次のうち、ICD-10(国際疾病分類第10版)で「F4.神経症性障害、ストレス関連障害及び身体表現性障害」に分類されるものとして、正しいものを1つ選びなさい。
1 一過性全健忘
2 気分変調症
3 ガンザー症候群
4 レット症候群
5 トゥレット症候群

1 一過性全健忘
間違いです。一過性全健忘はG群「神経系の疾患」に分類されています。

2 気分変調症
間違いです。気分変調症は「気分障害(F3)」の「持続性気分[感情]障害(F34)」に分類されます。

3 ガンザー症候群
これが正解です。「解離性障害(F44)」に分類されています。

4 レット症候群
間違いです。レット症候群は、乳幼児早期に発症し発達障害をもたらす難病です。獲得していた手足の運動や言葉が失われていく一方で、筋緊張の異常や姿勢ジストニア、知的障害、てんかんなどが年齢とともに現れてきます。「心理的発達の障害(F8)」の「広汎性発達障害(F84)」に分類されています。

5 トゥレット症候群
トゥレット症候群は、突発的、不随意的に急速な動きや発声を繰り返す音声チックと運動チックが長期間続くチック障害です。
「小児期及び青年期に通常発症する行動及び情緒の障害(F9)」の「チック障害(F95)」に分類されています。

第18回 問題3

ICD−10における精神および行動の障害に関する次の組合せのうち、正しいものを1つ選びなさい。
1 症状性を含む器質性精神障害 —– 広汎性発達障害
2 統合失調症、統合失調型障害および妄想性障害 —– 急性一過性精神病性障害
3 気分(感情)障害 —– 統合失調感情障害
4 神経症性障害、ストレス関連障害および身体表現性障害 —– 摂食障害
5 生理的障害および身体的要因に関連した行動症候群 —– 性同一性障害

1 症状性を含む器質性精神障害 —– 広汎性発達障害
間違いです。広汎性発達障害は「心理的発達の障害(F8)」に分類されます。

2 統合失調症、統合失調型障害および妄想性障害 —– 急性一過性精神病性障害
これが正解です。

3 気分(感情)障害 —– 統合失調感情障害
間違いです。統合失調感情障害は「統合失調症、統合失調症型障害および妄想性障害(F2)」に分類されます。

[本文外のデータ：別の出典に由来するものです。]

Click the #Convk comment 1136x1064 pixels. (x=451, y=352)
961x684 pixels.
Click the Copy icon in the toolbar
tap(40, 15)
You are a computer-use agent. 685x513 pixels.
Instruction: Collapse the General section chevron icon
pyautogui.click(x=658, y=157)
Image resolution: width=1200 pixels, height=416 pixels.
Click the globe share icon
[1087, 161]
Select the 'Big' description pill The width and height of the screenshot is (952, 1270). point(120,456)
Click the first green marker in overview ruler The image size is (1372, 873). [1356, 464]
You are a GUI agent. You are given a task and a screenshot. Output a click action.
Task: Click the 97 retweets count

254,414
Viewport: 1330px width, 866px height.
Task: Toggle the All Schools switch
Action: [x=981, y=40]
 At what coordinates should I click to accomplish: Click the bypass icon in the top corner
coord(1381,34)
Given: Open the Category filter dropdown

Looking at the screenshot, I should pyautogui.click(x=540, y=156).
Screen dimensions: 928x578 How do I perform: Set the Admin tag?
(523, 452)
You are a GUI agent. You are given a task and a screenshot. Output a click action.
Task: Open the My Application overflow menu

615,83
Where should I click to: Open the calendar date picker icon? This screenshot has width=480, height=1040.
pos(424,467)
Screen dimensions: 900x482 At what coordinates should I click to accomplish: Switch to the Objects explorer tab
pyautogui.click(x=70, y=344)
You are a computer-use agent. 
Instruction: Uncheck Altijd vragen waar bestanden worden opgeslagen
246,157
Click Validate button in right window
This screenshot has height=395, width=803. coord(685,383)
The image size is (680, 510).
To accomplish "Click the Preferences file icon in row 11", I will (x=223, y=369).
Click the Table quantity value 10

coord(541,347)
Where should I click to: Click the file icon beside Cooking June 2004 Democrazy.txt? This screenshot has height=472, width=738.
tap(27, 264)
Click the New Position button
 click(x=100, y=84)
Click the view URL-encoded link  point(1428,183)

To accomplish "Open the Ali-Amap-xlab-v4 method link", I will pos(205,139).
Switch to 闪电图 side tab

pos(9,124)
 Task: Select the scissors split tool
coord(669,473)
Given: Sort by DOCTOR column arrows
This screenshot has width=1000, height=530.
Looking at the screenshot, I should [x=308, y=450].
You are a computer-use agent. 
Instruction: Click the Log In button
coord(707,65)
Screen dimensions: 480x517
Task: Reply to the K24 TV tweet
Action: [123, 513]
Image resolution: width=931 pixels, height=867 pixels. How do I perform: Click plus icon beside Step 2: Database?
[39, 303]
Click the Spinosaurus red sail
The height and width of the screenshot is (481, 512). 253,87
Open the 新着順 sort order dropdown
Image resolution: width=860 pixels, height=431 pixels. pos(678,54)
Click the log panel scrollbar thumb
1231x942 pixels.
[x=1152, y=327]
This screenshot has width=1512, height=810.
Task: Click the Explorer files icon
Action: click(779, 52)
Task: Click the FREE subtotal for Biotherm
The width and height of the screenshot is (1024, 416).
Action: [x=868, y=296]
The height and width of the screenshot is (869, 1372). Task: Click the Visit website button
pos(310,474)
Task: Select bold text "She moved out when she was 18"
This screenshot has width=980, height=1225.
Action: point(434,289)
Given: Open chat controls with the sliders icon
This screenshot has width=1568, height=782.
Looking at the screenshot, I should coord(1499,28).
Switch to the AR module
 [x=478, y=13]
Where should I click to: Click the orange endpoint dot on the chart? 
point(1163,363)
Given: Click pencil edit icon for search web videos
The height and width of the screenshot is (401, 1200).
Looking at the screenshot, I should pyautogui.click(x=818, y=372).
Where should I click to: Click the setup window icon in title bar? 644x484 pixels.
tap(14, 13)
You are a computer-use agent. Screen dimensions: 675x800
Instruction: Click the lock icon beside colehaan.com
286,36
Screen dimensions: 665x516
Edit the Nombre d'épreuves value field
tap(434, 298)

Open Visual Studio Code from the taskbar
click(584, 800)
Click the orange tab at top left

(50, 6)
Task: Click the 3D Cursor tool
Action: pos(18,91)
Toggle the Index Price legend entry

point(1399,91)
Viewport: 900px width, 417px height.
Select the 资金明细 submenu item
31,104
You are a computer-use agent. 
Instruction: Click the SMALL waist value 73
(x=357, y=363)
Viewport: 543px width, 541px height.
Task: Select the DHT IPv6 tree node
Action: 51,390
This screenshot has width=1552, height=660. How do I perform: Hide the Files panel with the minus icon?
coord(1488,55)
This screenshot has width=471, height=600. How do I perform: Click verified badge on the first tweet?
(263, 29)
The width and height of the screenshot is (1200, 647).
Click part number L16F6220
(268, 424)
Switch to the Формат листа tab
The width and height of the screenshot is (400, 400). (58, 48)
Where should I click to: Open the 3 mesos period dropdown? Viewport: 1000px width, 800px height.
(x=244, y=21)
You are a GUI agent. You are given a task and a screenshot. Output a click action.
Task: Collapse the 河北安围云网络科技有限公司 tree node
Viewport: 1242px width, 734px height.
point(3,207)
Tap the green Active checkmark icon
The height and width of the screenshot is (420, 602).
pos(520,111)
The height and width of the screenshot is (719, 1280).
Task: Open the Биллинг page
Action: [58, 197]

4 神経症性障害、ストレス関連障害および身体表現性障害 —– 摂食障害
間違いです。摂食障害は「生理的障害および身体的要因に関連した行動症候群(F5)」に分類されます。

5 生理的障害および身体的要因に関連した行動症候群 —– 性同一性障害
間違いです。性同一性障害は「成人の人格および行動の障害(F6)」に分類されます。